» Problem to solve
Without any pictures, print the lines below from the one that has "Image resolution: width=1280" through the one that has "Image resolution: width=1052", exactly and nothing else.

» Task input
------------------------------------------------

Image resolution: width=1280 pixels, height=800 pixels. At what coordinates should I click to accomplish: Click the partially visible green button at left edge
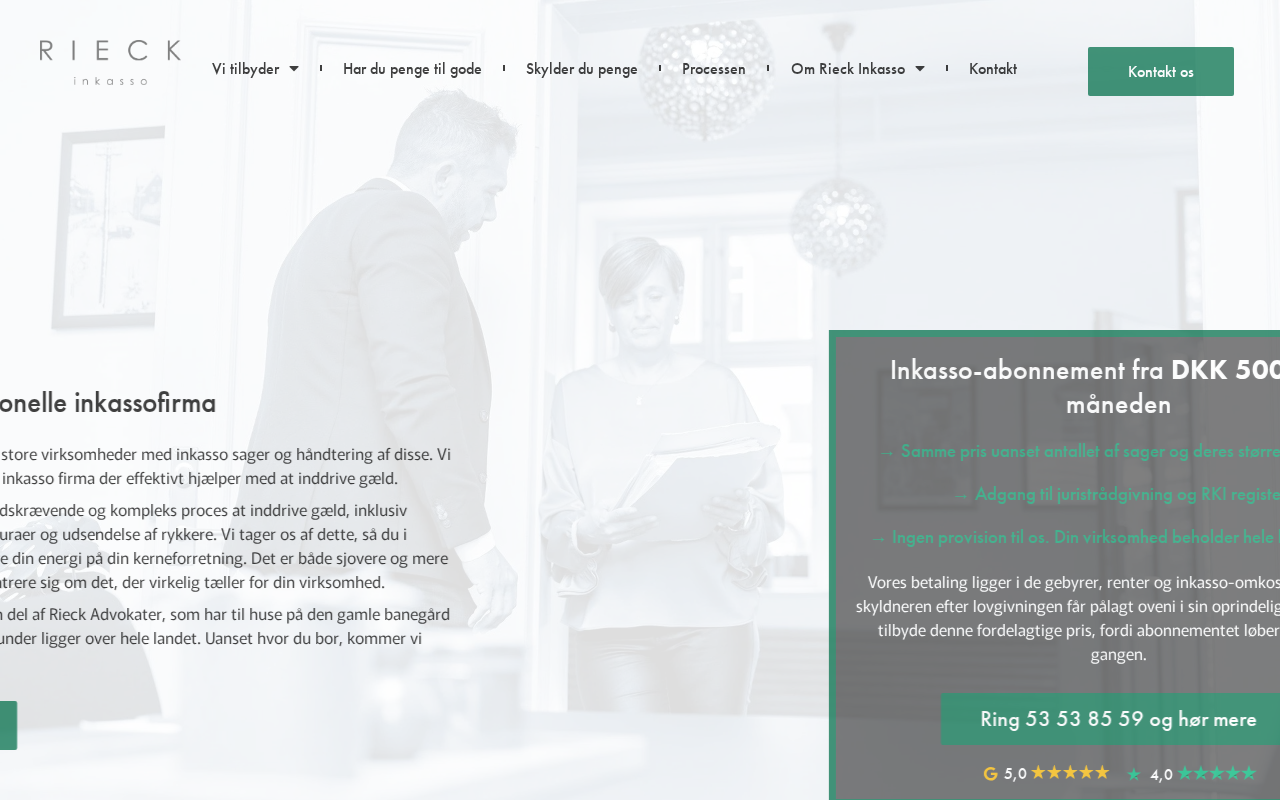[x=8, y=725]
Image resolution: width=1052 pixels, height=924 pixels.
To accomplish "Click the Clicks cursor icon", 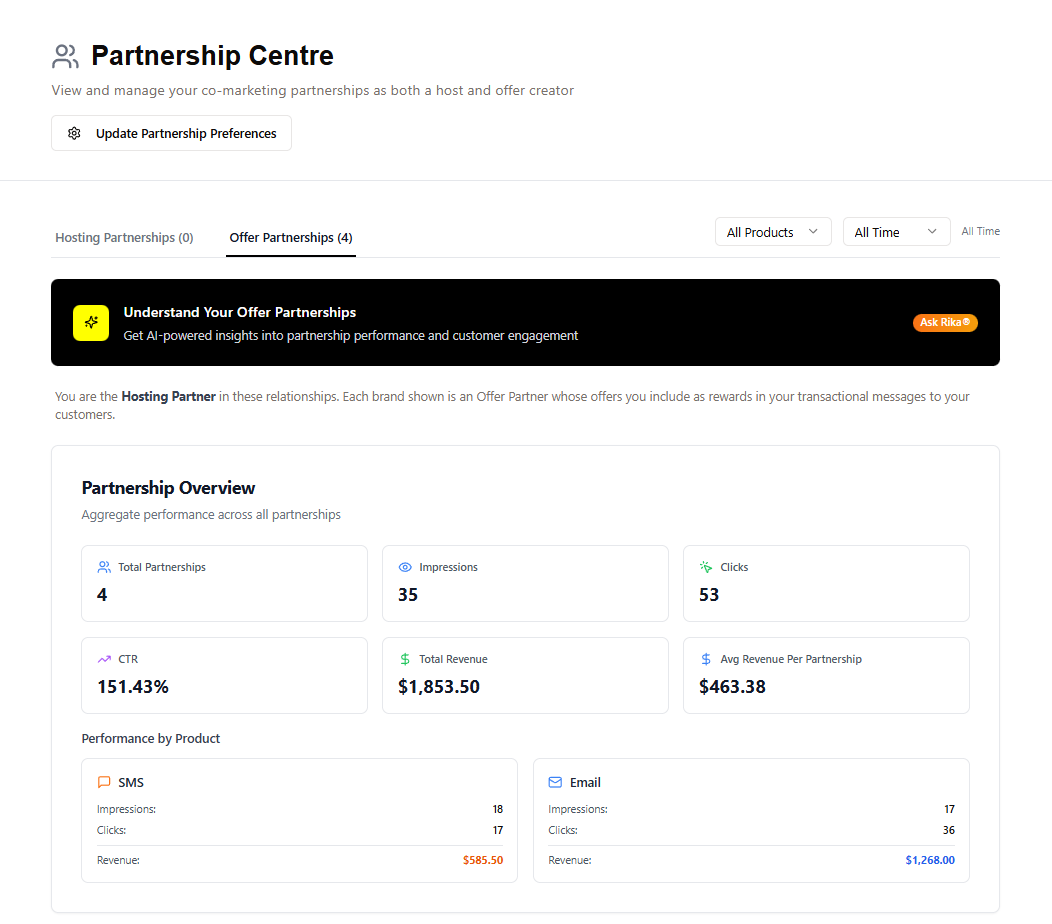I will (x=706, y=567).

------------------------------------------------

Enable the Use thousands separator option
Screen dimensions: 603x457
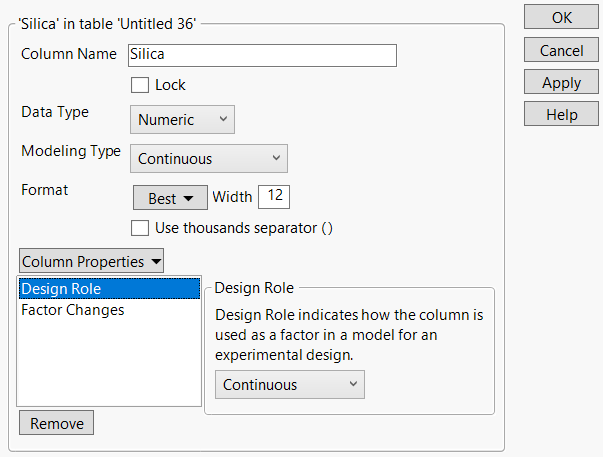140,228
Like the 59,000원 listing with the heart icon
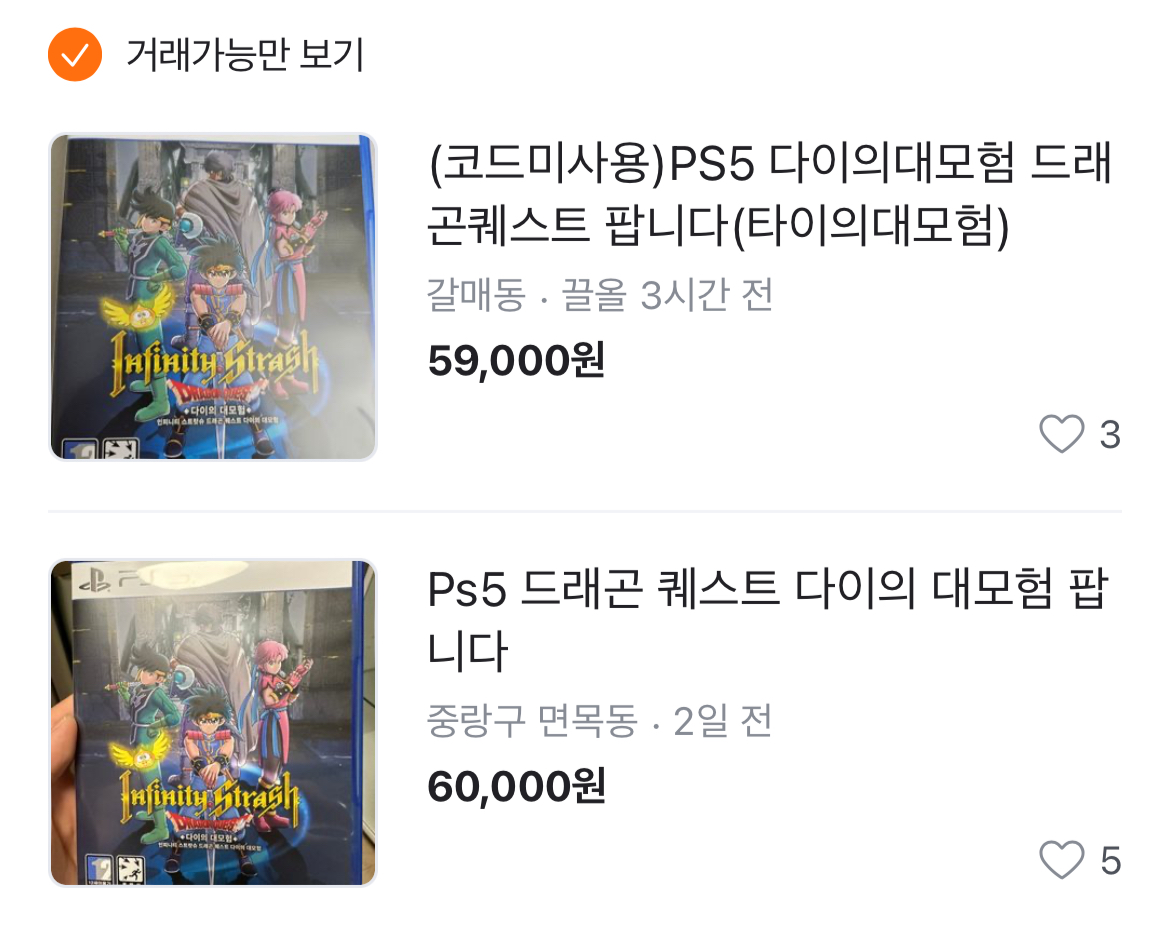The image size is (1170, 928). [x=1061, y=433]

------------------------------------------------

» Response to the exercise
Image resolution: width=1280 pixels, height=800 pixels. At what coordinates should I click to accomplish: Click the partially visible green button at left edge
[x=8, y=725]
Image resolution: width=1052 pixels, height=924 pixels.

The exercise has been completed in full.